= Department of Economic Development (New Brunswick) =

Economic Development Department of Government of New Brunswick

The Department of Economic Development is a department in the Government of New Brunswick. It is charged with stimulating economic prosperity and global competitiveness in the province.

Created in 1944 during war time as the Department of Industry and Reconstruction, the Department has since had several name changes and has been known as the Department of Industry, Department of Economic Growth, and Department of Economic Development, Tourism and Culture.

The department was renamed Business New Brunswick on March 23, 2000 when Premier Bernard Lord restructured the New Brunswick Cabinet. It was created by subdividing the then Department of Economic Development, Tourism and Culture. It was enlarged on October 9, 2001 when it absorbed the Department of Investment and Exports which has also been originally created from Economic Development, Tourism and Culture.

On October 12, 2010, the then premier David Alward named a Minister of Economic Development with responsibility for Business New Brunswick.

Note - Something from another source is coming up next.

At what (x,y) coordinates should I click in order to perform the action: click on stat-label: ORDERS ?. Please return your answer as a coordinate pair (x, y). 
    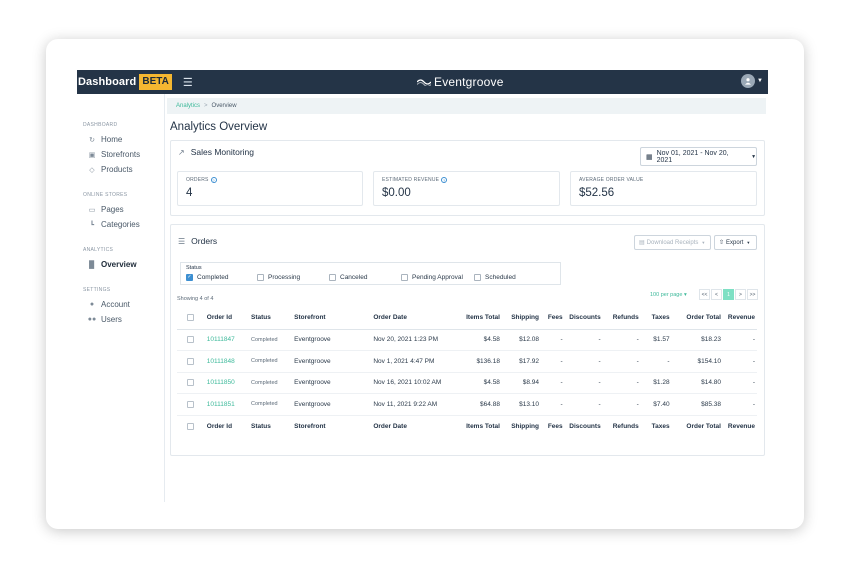
    Looking at the image, I should click on (202, 180).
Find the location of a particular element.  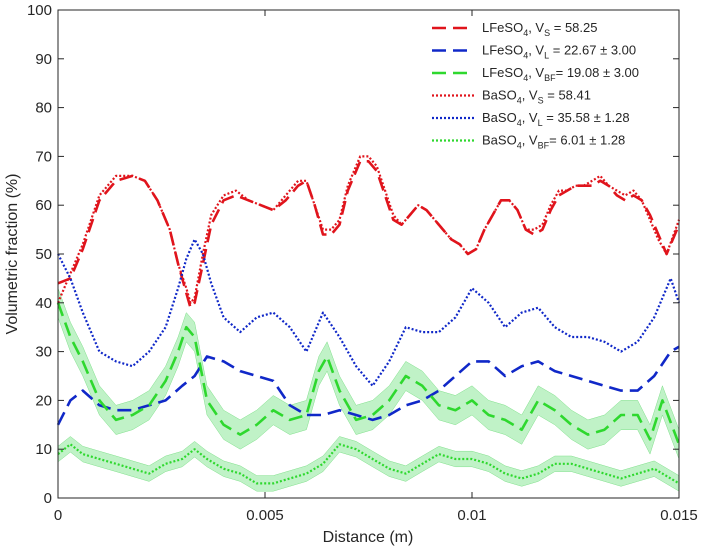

The name of the department was officially changed to the Department of Economic Development on December 17, 2010.

Since April 1, 2015, provincial Crown corporation Opportunities NB (ONB) has served as New Brunswick’s lead economic development agency mandated with fostering economic and business growth.

== Ministers ==

Minister: Term; Administration
Minister of Industry and Reconstruction
J. André Doucet*: September 27, 1944 - October 8, 1952; under John B. McNair
Minister of Industry and Development
J. Roger Pichette: October 8, 1952 - July 12, 1960; under Hugh John Flemming
J. Michel Fournier: July 12, 1960 - April 22, 1963; under Louis Robichaud
Minister of Finance and Industry
see Minister of Finance: July 8, 1963 - April 1, 1968; under Louis Robichaud
Minister of Economic Growth
Robert J. Higgins: April 1, 1968 - February 11, 1970; under Louis Robichaud
H. H. Williamson: February 11, 1970 - November 12, 1970
A. Edison Stairs: November 12, 1970 - July 18, 1972; under Richard Hatfield
Paul Creaghan: July 18, 1972 - December 3, 1974
Lawrence Garvie: December 3, 1974 - December 20, 1976
Minister of Commerce and Development
Gerald Merrithew: December 20, 1976 - October 30, 1982; under Richard Hatfield
Paul Dawson: October 30, 1982 - October 3, 1985
Minister of Commerce and Technology
Fernand Dubé: October 3, 1985 - October 27, 1987; under Richard Hatfield
A. W. Lacey: October 27, 1987 - December 19, 1990; under Frank McKenna
Allan Maher (acting): January 21, 1991 - October 9, 1991
Minister of Economic Development and Tourism
Denis Losier: October 9, 1991 - August 3, 1994; under Frank McKenna
Leo McAdam: August 11, 1994 - September 26, 1995
Camille Thériault: September 26, 1995 - February 6, 1998
James Lockyer (acting): February 6, 1998 - May 14, 1998; under Ray Frenette
Minister of Economic Development, Culture and Tourism
Roly MacIntyre: May 14, 1998 - June 21, 1999; under Camille Thériault
Peter Mesheau: June 21, 1999 - March 23, 2000; under Bernard Lord
Minister of Business New Brunswick
Joan MacAlpine: March 23, 2000 - October 9, 2001; under Bernard Lord
Norman Betts: October 9, 2001 - June 27, 2003
Peter Mesheau: June 27, 2003 - February 14, 2006
Kirk MacDonald: February 14, 2006 - October 3, 2006
Greg Byrne: October 3, 2006 - June 22, 2009; under Shawn Graham
Victor Boudreau: June 22, 2009 - October 12, 2010
Minister of Economic Development
Paul Robichaud: October 12, 2010 – September 23, 2013; under David Alward
Bruce Fitch: September 23, 2013 - October 7, 2014
Rick Doucet: October 7, 2014 - June 6, 2016; under Brian Gallant
Francine Landry: June 6, 2016 - November 8, 2018
Minister of Economic Development and Small Business, and minister responsible for Opportunities NB
Mary Wilson: November 9, 2018 - September 29, 2020; under Blaine Higgs
Arlene Dunn: September 29, 2020 - June 27, 2023; under Blaine Higgs
Greg Turner: June 27, 2023 - November 2, 2024; under Blaine Higgs
Luke Randall: November 2, 2024 - Present; under Susan Holt

- Doucet was minister of industry and reconstruction until 1948 and was thereafter minister of industry and development.